„Przychodzimy na świat z wyrokiem śmierci” (Seneka). Obraz śmierci w wiekach średnich.
Nawiąż do cytatu!
Cytat jest wprawdzie ozdobny, ale nie powinno się go pominąć w toku pracy. Nawiązać można zwykłą refleksją: kultura średniowiecza potwierdza słowa Seneki, zdaje się je powtarzać wielokrotnie. Co więcej – ludzie średniowiecza wciąż pamiętają o wyroku, podczas gdy późniejsze epoki będą chciały jak najszybciej o makabrycznym przeznaczeniu zapomnieć. Może z wyjątkiem baroku, który wskrzesi ideały wieków średnich.
Podnieś poziom, używając terminów:
- Ars moriendi – sztuka umierania – mówiła dokładnie, jakie należy zadawać pytania umierającemu i jak ma on na nie odpowiadać, aby poradzić sobie z demonami, które w chwili śmierci walczą z aniołami o duszę człowieka. Jako lekcje „dobrego umierania” mogły być traktowane również średniowieczne utwory literackie, w których śmierć pojawiała się niezwykle często.Najważniejszym jednak jej aspektem był egalitaryzm, co znaczy, że dosięga ona wszystkich – wielkich i małych, biednych i bogatych, władców i poddanych, wierzących i pogan.
- Danse macabre – taniec śmierci uwieczniony w malarstwie i w literaturze. Ukazywał egalitaryzm i nieuchronność śmierci, obrazował ją w korowodzie ludzi zapraszanych do tańca śmierci. Samą śmierć wyobrażano sobie początkowo jako rozkładające się zwłoki, później jako szkielet – co stało się powszechnie znanym symbolem.

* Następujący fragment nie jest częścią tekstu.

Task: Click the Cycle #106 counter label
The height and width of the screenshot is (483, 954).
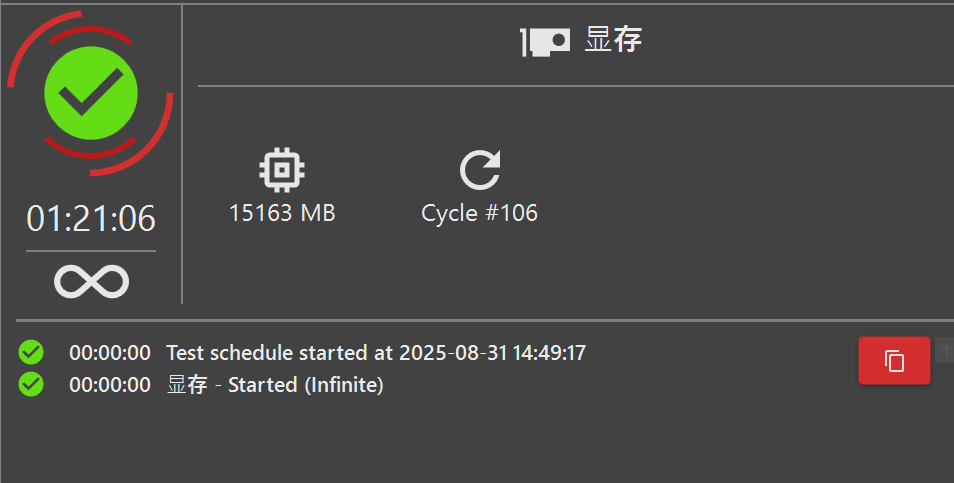Action: pyautogui.click(x=480, y=213)
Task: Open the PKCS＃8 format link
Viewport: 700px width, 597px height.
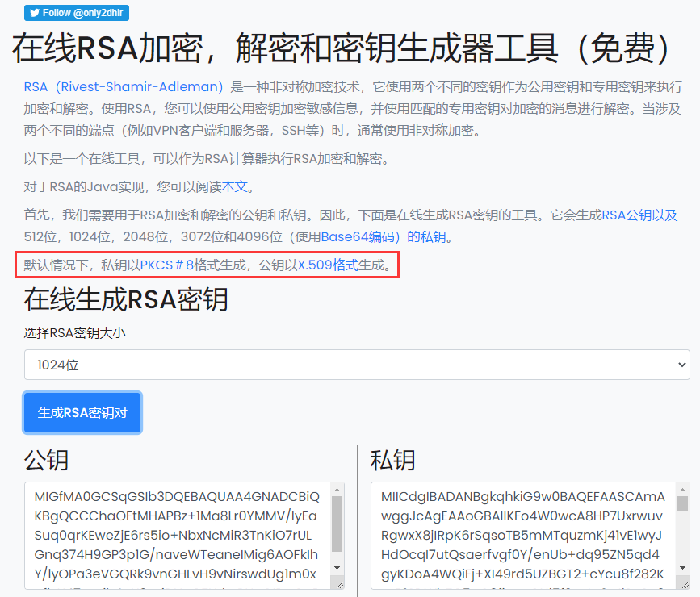Action: click(x=167, y=265)
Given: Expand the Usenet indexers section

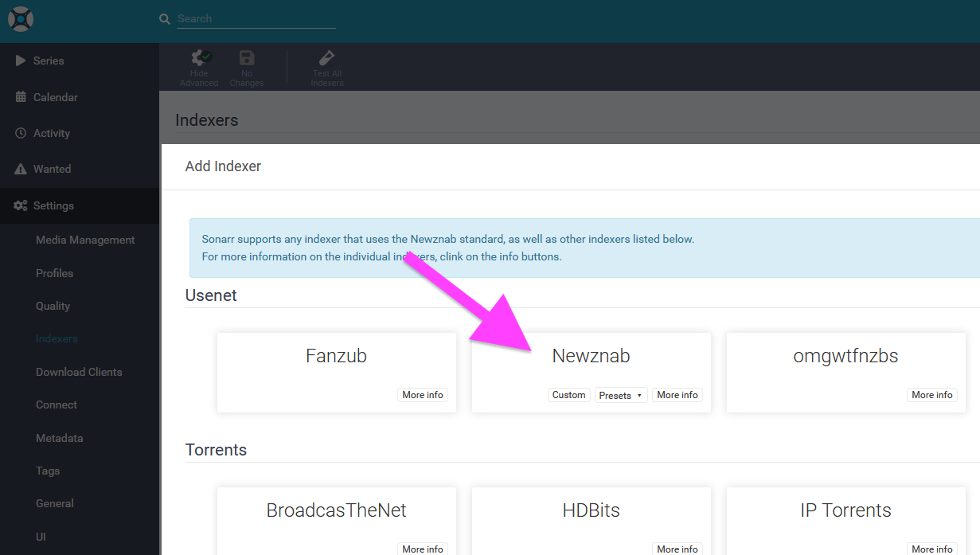Looking at the screenshot, I should (211, 295).
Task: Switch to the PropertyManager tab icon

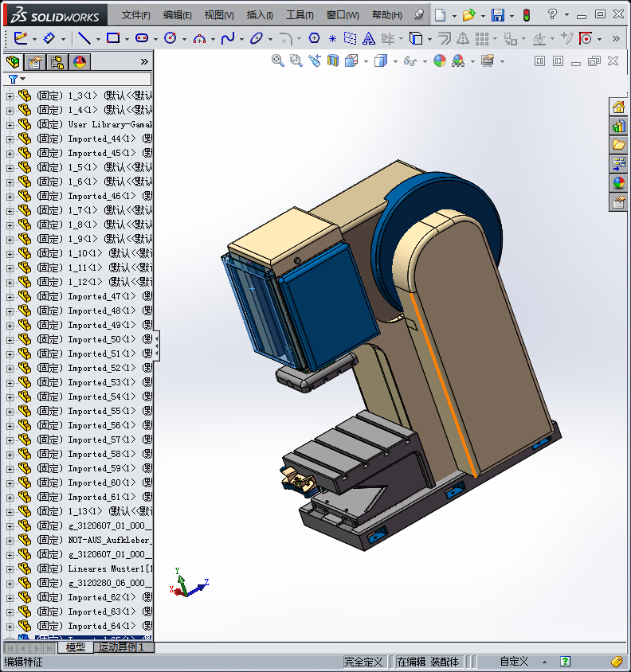Action: 35,63
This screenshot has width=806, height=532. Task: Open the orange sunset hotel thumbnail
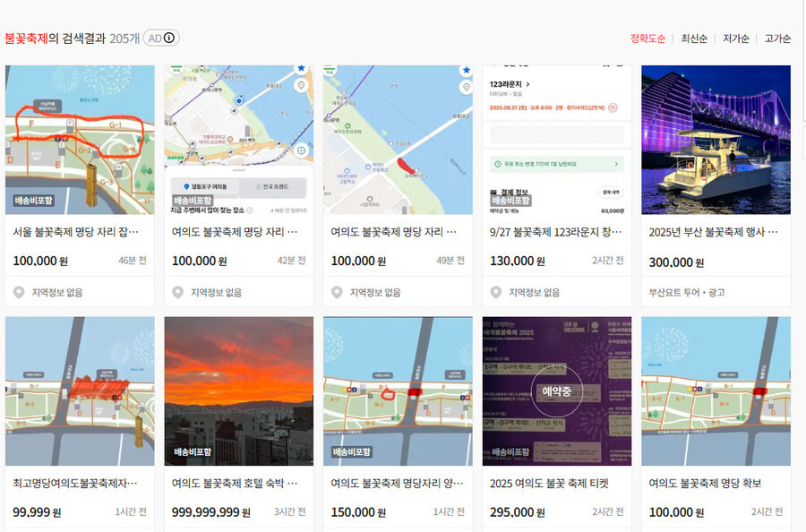coord(238,390)
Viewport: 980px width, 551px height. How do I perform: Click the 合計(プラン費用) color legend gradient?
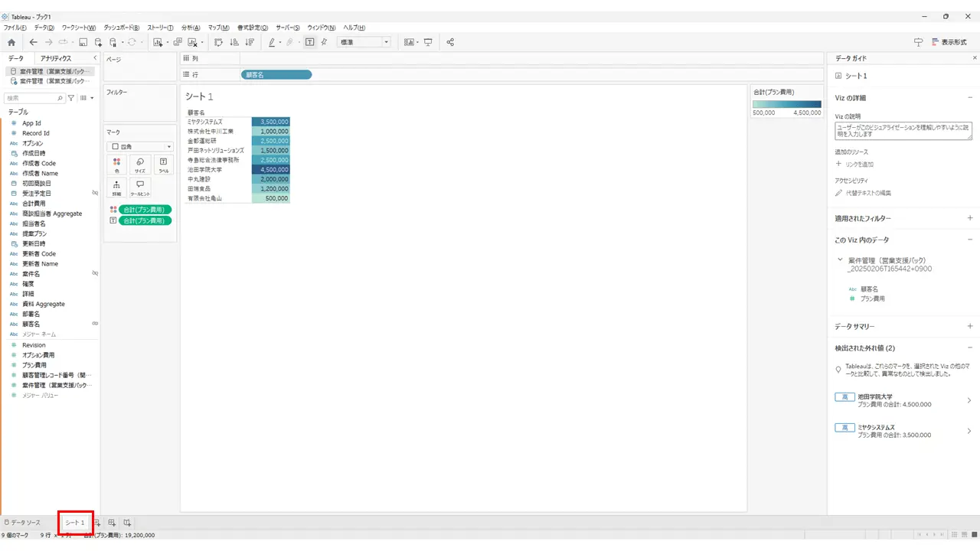pos(788,104)
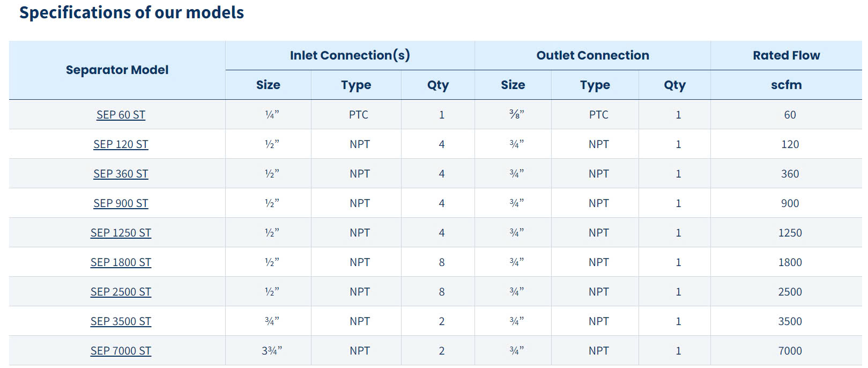This screenshot has height=368, width=868.
Task: Select the 7000 rated flow value
Action: [790, 351]
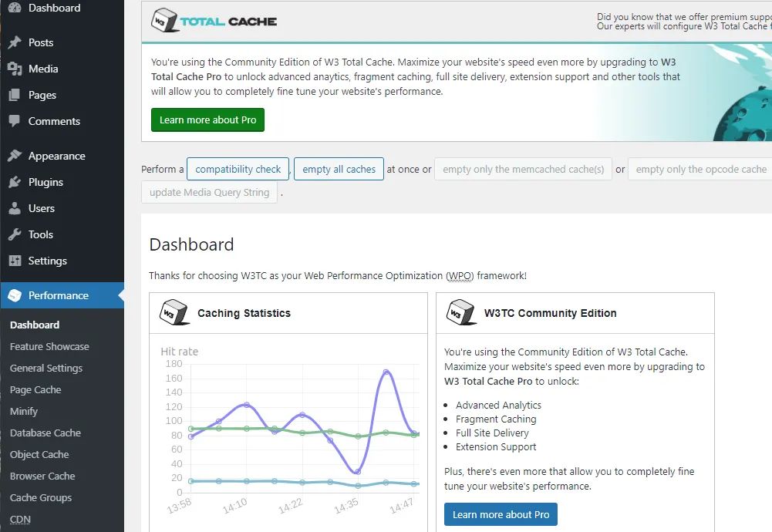The width and height of the screenshot is (772, 532).
Task: Open Comments using the speech bubble icon
Action: click(15, 121)
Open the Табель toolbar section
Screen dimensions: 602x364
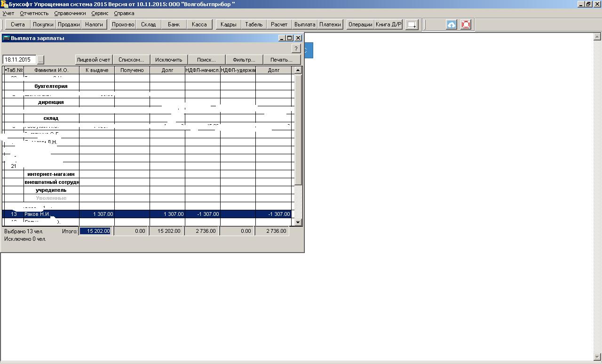click(253, 24)
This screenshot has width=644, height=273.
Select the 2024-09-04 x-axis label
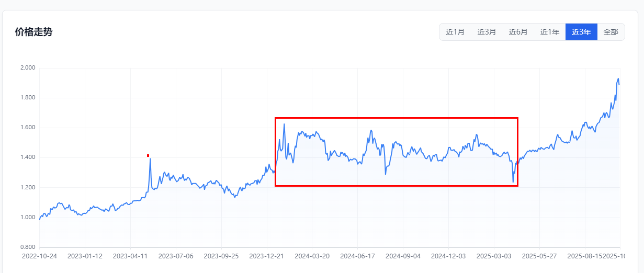pos(403,256)
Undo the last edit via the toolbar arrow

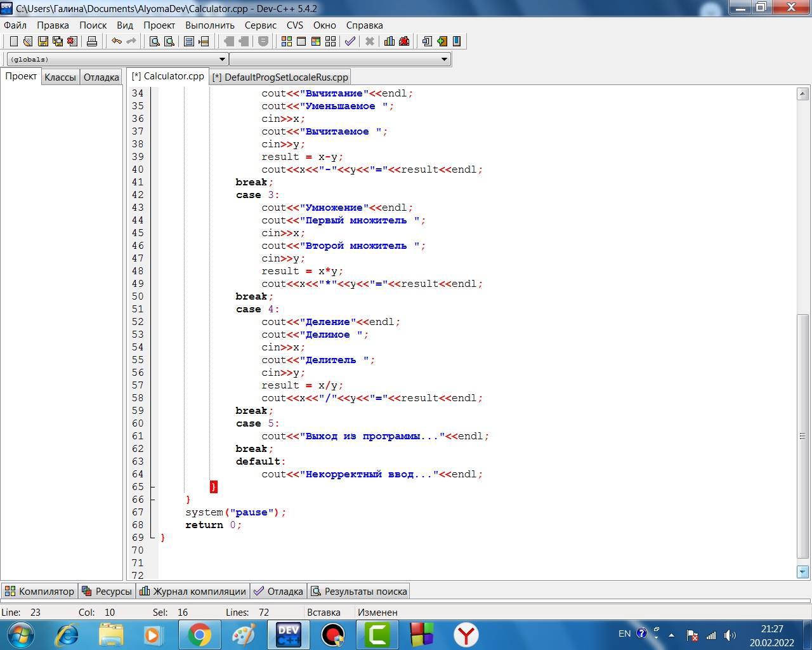click(x=117, y=41)
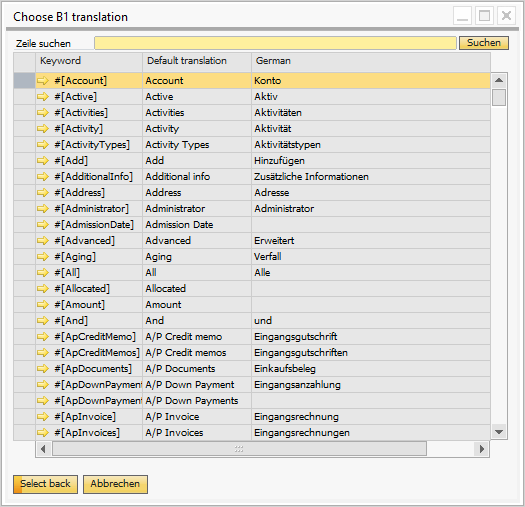Image resolution: width=525 pixels, height=507 pixels.
Task: Click the arrow icon next to #[Aging]
Action: [43, 257]
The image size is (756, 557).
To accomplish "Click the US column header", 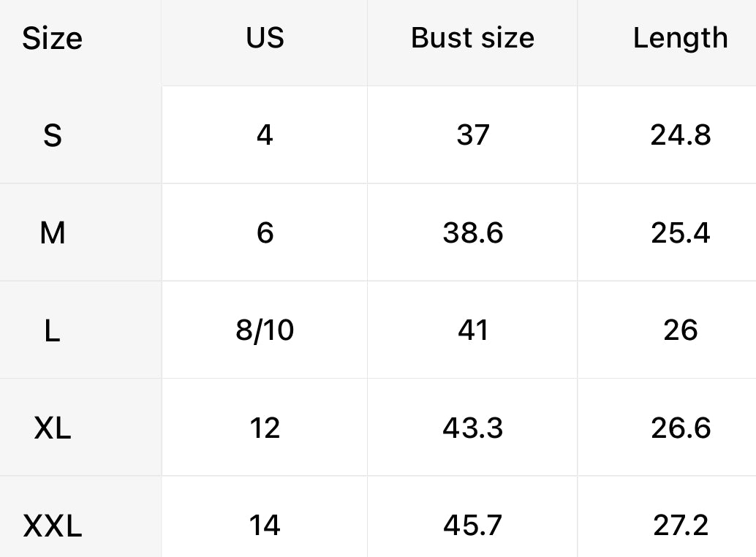I will pos(265,37).
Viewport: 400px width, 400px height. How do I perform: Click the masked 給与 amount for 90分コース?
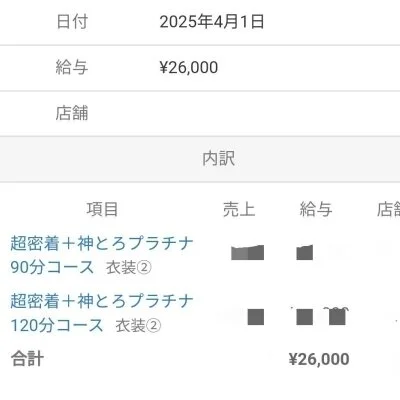coord(305,252)
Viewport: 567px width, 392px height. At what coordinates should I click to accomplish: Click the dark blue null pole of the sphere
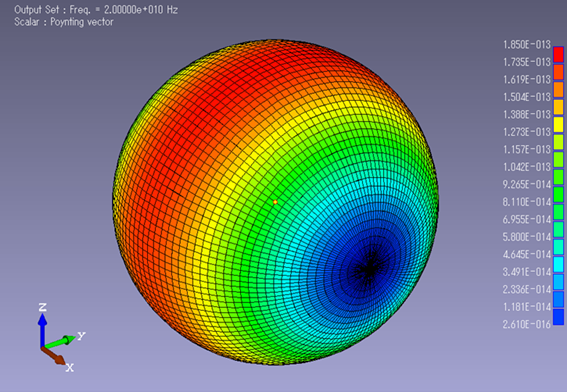coord(369,268)
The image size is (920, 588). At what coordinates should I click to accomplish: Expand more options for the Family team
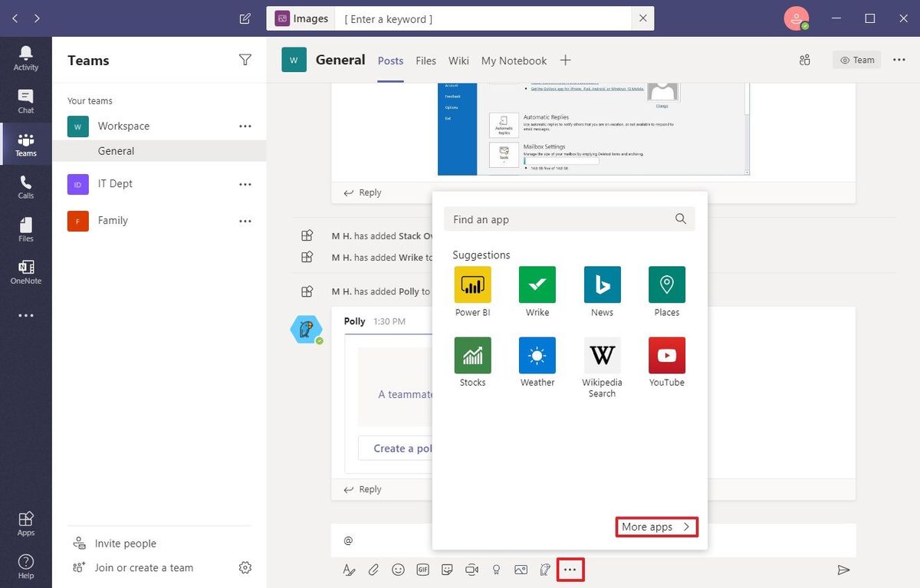[245, 221]
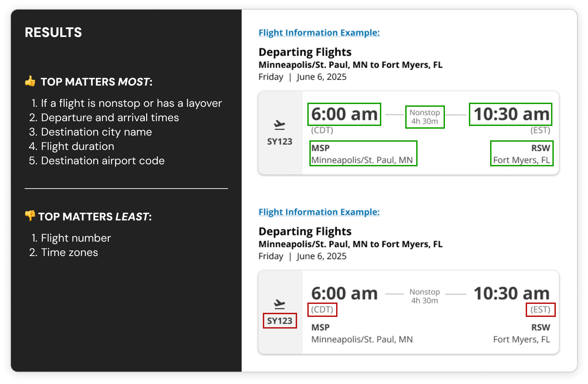Expand the first Flight Information Example section
Screen dimensions: 588x384
(x=319, y=33)
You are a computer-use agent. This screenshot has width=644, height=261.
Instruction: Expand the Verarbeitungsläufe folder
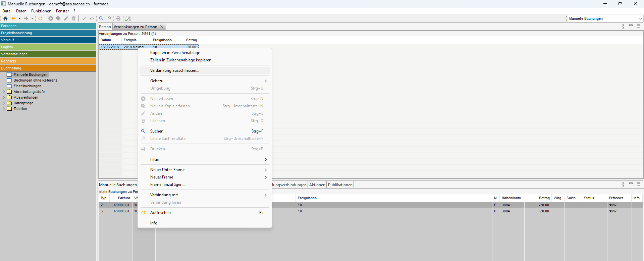point(4,92)
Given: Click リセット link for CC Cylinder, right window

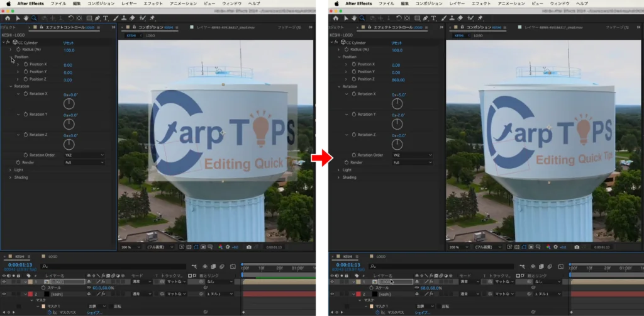Looking at the screenshot, I should (x=397, y=42).
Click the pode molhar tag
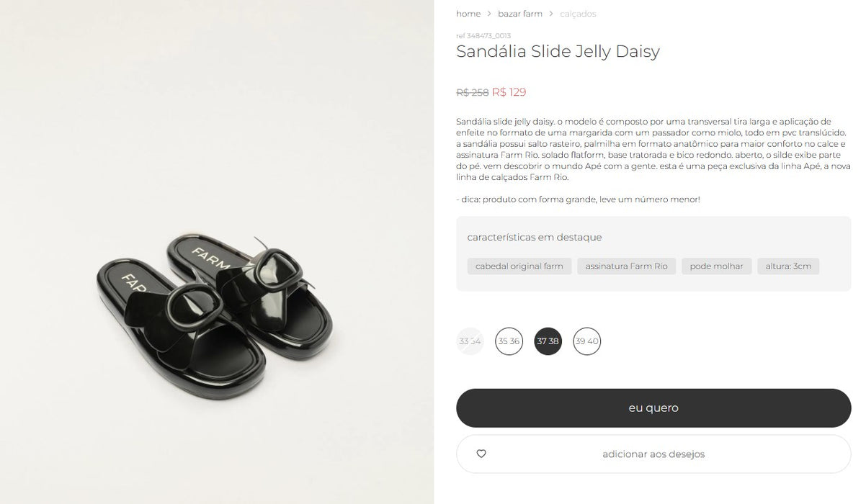This screenshot has height=504, width=866. click(717, 266)
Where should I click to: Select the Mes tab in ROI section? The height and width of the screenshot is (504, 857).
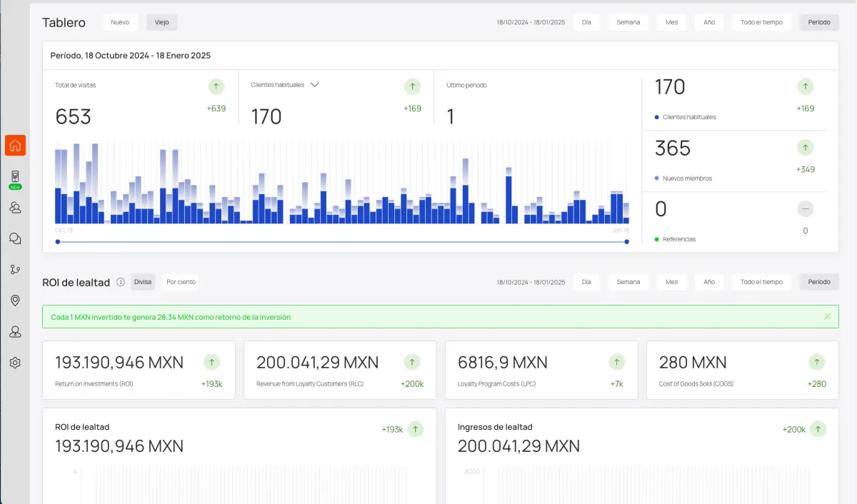point(671,282)
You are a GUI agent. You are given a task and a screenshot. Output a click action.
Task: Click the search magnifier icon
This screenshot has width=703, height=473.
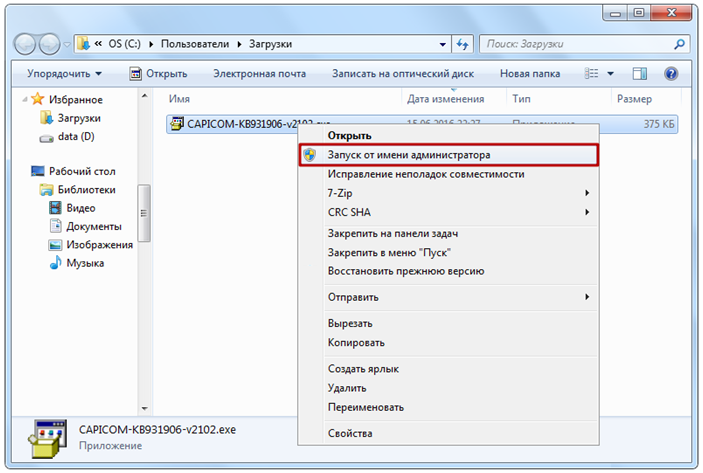tap(679, 44)
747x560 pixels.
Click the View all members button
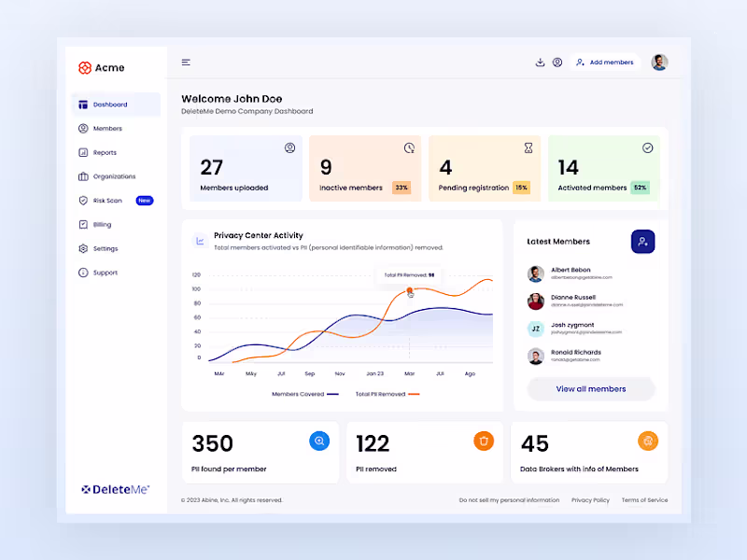click(590, 387)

Wielkie sceny śmierci w średniowieczu
- śmierć Rolanda
- śmierć św. Aleksego
- scena śmierci Bolesława Chrobrego wg Kroniki Galla Anonima
- śmierć kochanków Tristana i Izoldy
- męczeńska śmierć św. Stanisława
Ważne zjawisko i termin!
Danse macabre – taniec śmierci uwieczniony w malarstwie i w literaturze. Ukazywał egalitaryzm i nieuchronność śmierci, obrazował ją w korowodzie ludzi zapraszanych do tańca śmierci. Samą śmierć wyobrażano sobie początkowo jako rozkładające się zwłoki, później jako szkielet – co stało się powszechnie znanym symbolem.
Forma pracy
- W przypadku tego tematu jest wiele możliwości. Po pierwsze może to być zbiór kilku charakterystyk – opis bohaterów średniowiecznych ze wskazaniem zasad ich kodeksu postępowania i oceną tych wartości.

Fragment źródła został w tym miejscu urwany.